= Exercise description =
Locate the word "agent" in the data below, then copy every line that holds it.

= Data to process =
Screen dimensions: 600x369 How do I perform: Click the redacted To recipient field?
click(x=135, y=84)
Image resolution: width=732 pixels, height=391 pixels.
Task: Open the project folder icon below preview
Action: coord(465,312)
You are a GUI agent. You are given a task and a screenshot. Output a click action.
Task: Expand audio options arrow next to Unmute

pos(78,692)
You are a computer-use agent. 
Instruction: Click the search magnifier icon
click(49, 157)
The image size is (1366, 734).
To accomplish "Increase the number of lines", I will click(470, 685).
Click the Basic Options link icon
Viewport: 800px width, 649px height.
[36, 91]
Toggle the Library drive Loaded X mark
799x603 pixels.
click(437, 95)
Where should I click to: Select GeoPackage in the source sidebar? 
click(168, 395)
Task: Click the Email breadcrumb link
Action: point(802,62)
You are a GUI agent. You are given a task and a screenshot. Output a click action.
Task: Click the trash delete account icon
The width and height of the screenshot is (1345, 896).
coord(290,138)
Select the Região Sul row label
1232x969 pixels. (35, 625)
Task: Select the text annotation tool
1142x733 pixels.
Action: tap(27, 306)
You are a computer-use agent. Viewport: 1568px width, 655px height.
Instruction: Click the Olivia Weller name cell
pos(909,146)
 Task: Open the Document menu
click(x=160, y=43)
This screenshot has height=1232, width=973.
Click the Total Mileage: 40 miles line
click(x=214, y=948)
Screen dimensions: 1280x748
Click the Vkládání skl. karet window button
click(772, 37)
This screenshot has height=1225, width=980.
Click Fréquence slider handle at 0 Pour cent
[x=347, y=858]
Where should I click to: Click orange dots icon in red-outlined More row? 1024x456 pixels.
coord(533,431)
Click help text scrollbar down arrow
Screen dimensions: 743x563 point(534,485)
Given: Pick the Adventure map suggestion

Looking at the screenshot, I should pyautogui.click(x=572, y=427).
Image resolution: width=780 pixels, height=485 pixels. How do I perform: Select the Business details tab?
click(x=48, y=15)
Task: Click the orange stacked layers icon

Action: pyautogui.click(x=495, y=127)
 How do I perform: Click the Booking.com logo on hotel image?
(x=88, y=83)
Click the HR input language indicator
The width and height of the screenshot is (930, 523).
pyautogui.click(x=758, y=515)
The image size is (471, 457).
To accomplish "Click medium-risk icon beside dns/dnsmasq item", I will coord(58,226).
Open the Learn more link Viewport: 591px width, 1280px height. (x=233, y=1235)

= Your solution =
You are a GUI agent. You are given a task and a screenshot. Output a click action.
You are a computer-use agent. 
You are a GUI agent. You are given a task and a screenshot. Output a click action.
You are a computer-use agent. Viewport: 1568px width, 655px height.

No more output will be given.